DocBrief – Smart Document Assistant

  • Tech Stack: Python · Flask · LangChain · FAISS · Pinecone · Google Generative AI
  • GitHub URL: Project Link

Project Overview
DocBrief is a web application that allows users to upload PDF documents, get concise AI-generated summaries, and ask questions to an intelligent assistant.

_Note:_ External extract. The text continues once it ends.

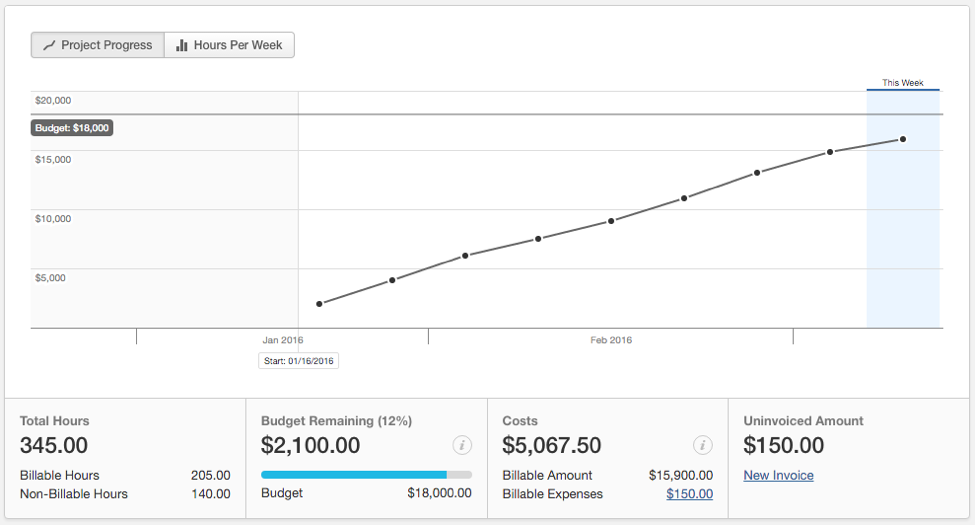
Task: Click the first data point on the progress line
Action: 319,304
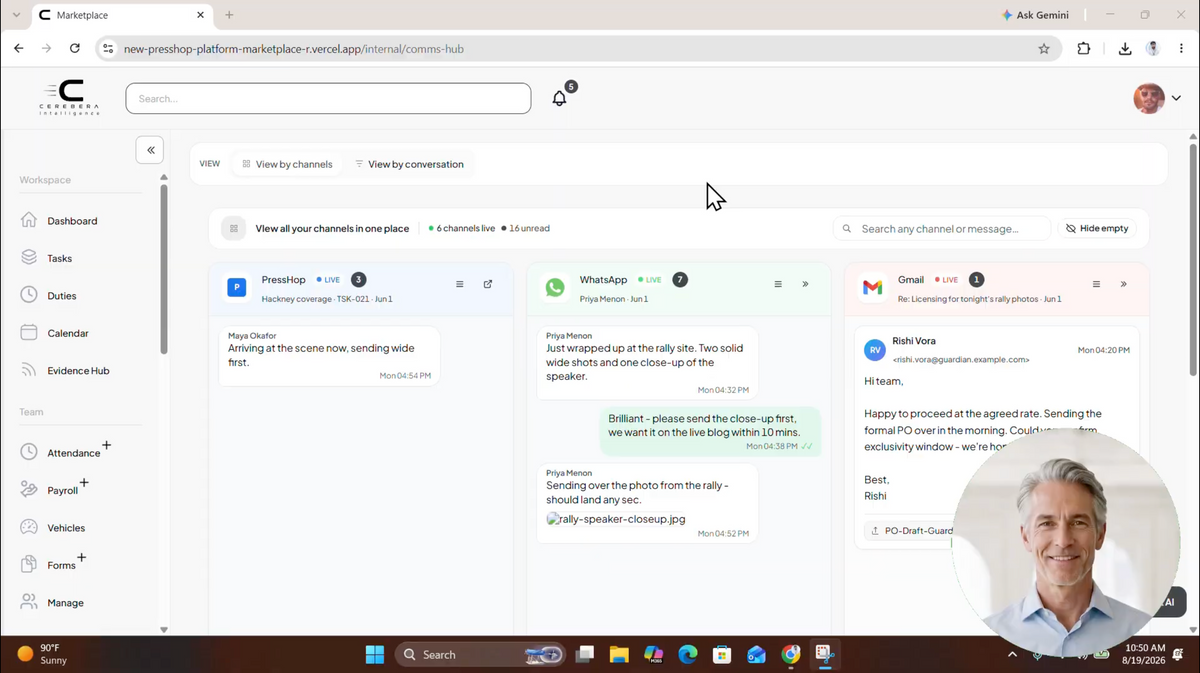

The assistant retrieves accurate answers directly from the document content using vector search technologies.

Core Features

  • Upload PDF files for processing
  • Automatic document splitting and embedding generation
  • Smart assistant for Q&A based on document content
  • Real-time summaries and insight extraction
  • Uses FAISS or Pinecone for efficient vector search
  • Monitoring via LangSmith for observability

Example Use Cases

  • For CVs: "What is the candidate's experience?"
  • For research papers: "What is the main research question?"
  • For reports: "Summarize the key findings."

Technologies

  • Flask: For building the web interface
  • LangChain: Document parsing and language model integration
  • FAISS / Pinecone: Vector search for fast information retrieval
  • Google Gen AI: For summarizing documents
  • LangSmith: To track and monitor app performance

Customization
You can swap out the LLM (Google Gen AI) with OpenAI's GPT models or your own fine-tuned model by updating the summarization logic.